Black Duck provides the ability to import Protex BOMs into Black Duck.

This feature gives Protex users the ability to use Black Duck to view and manage security vulnerabilities in their existing BOMs. It also provides Black Duck customers the ability to use the greater language support that is available in Protex.

There are three basic methods for importing Protex data into Black Duck:

• Components Only

  This option is akin to the mapping that is currently done between Protex and Code Center – the BOM in Code Center only has the list of component/versions and not any of the associated file mappings. Similarly, using this technique to import a Protex BoM into Black Duck only preserves the components/versions. As only the component and version information is being mapped, there is less of a performance impact compared to the other methods.

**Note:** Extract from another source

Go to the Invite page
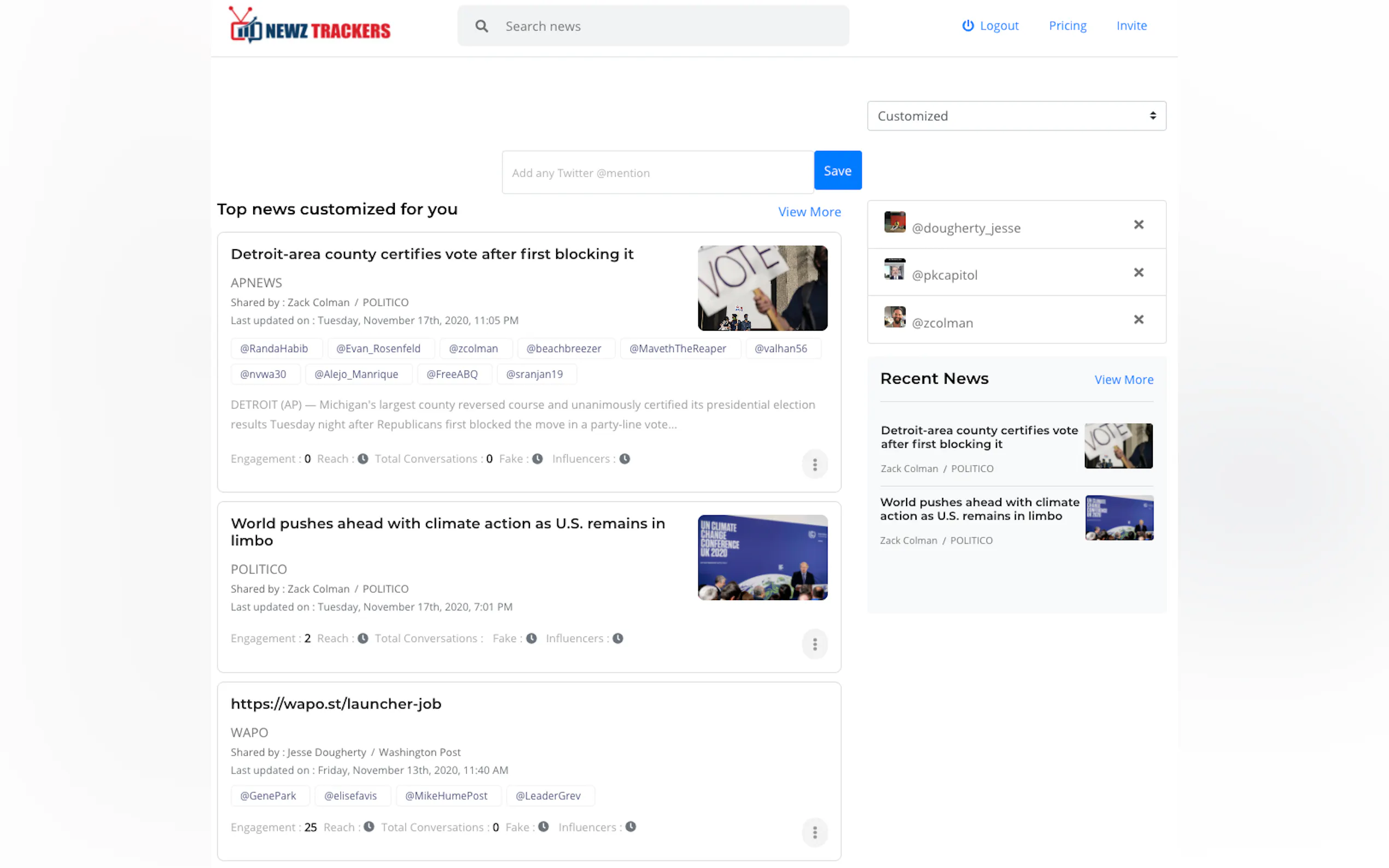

  This is the default output of the Protex BOM Tool.

• Components and Files

  This method maps the existing Protex BOM into a comparable BOM within Black Duck, preserving the identified components and the associated file mappings. Note that the resultant BOM in Black Duck is only as a good as the identifications that were made manually in Protex, therefore, it is important that the people doing the identification work in Protex pay attention to the versions they are selecting for each component. Historically, for license compliance, having the correct version for a component was less important as licenses rarely changed between versions of the same component. However, for security risk, having the correct version for a component is very important as vulnerabilities are mapped to specific versions of components. Therefore, if you will be using Protex with Black Duck, it is important for you to be aware of this as you are doing your identification work.

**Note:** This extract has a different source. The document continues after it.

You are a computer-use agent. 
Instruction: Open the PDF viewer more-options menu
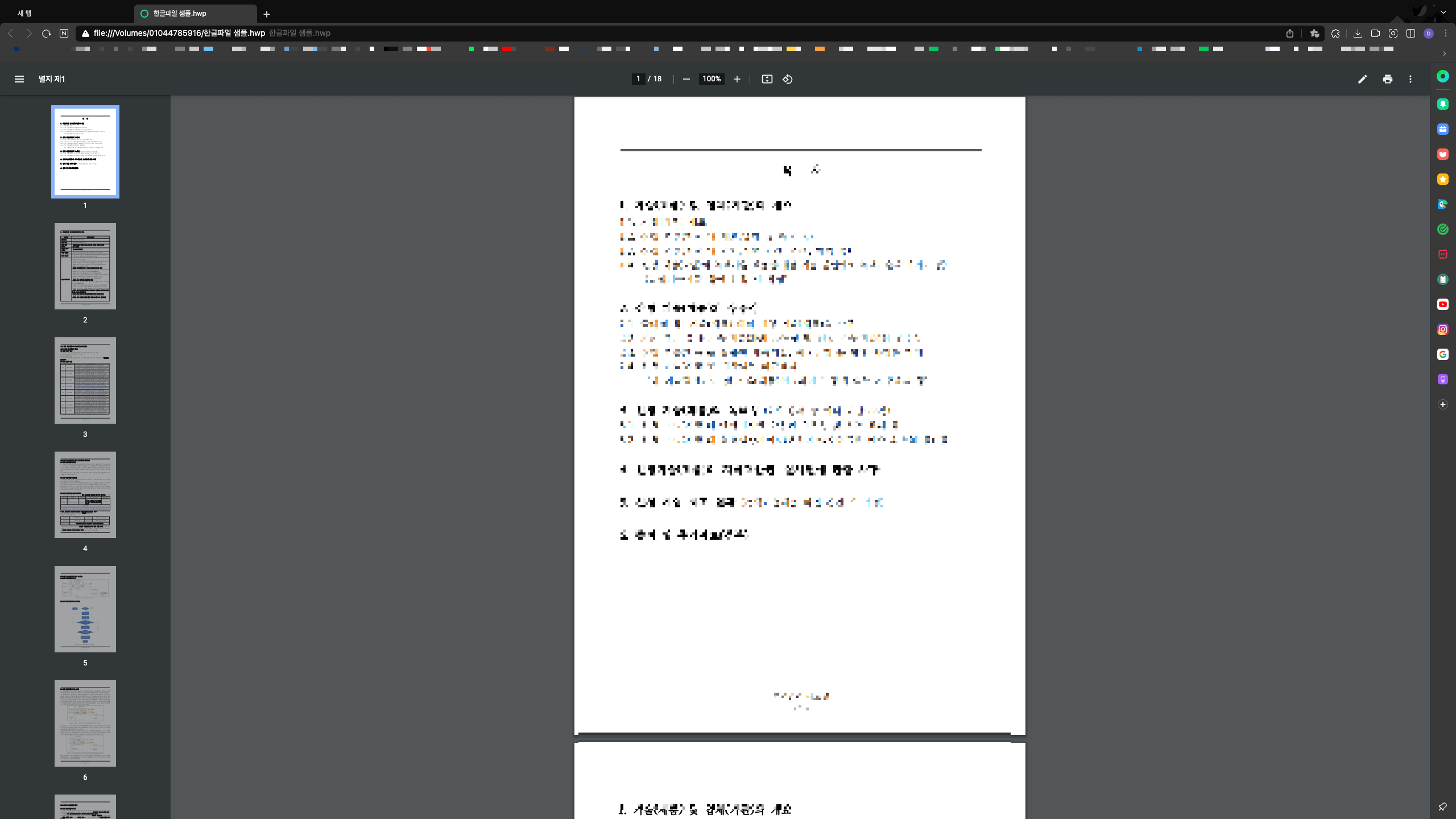1410,79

  The Protex BOM Tool can export a BOM from Protex and import it directly into Black Duck, mapping it to a specific project and release. Or, the tool can be used to export the BOM into a JSON file which can be later imported into Black Duck using the Black Duck UI.

  Note: The component and version identifiers are different between the Protex KB and Black Duck KB. During the import process, Black Duck application will remap each BOM component/version from its Protex KB identifier to the corresponding Black Duck KB identifier. Not all components will have a KB identifier and will therefore not be reflected in Black Duck BOM, for example, custom or local components, or components that do not have a corresponding ID in Black Duck KB.

  An audit log lists the Protex components and licenses that were mapped to Black Duck and provides details around any items that were unable to be mapped between the Protex KB and the Black Duck KB.

  To use this method, include the --include-files parameter when running the Protex BOM Tool.

  Note: Due to the amount of file information contained in many Protex BOMs, there may be some performance impact both during the import process and when navigating to UI pages involving these projects.

• File Metadata > Black Duck Signatures

  This method takes the original file metadata that was captured during the Protex scan and imports it into Black Duck such that Black Duck treats it as if the scanner was scanning the files and directories directly. A new Black Duck BOM is created which will likely be different from the original Protex BOM. As the scanner takes advantage of the full context of file and directory information, it can identify the correct version information for a component. Thus, in many cases you will see more accurate version information using this method and get better results for security use cases.

  To use this method, use the –-dryRunWriteDir and --include-files parameters when running the Protex BOM Tool.

  Note: For the best results using this approach, archives need to be expanded when running the Protex scan. This may produce longer scan times for some projects depending on the number of archives in the project.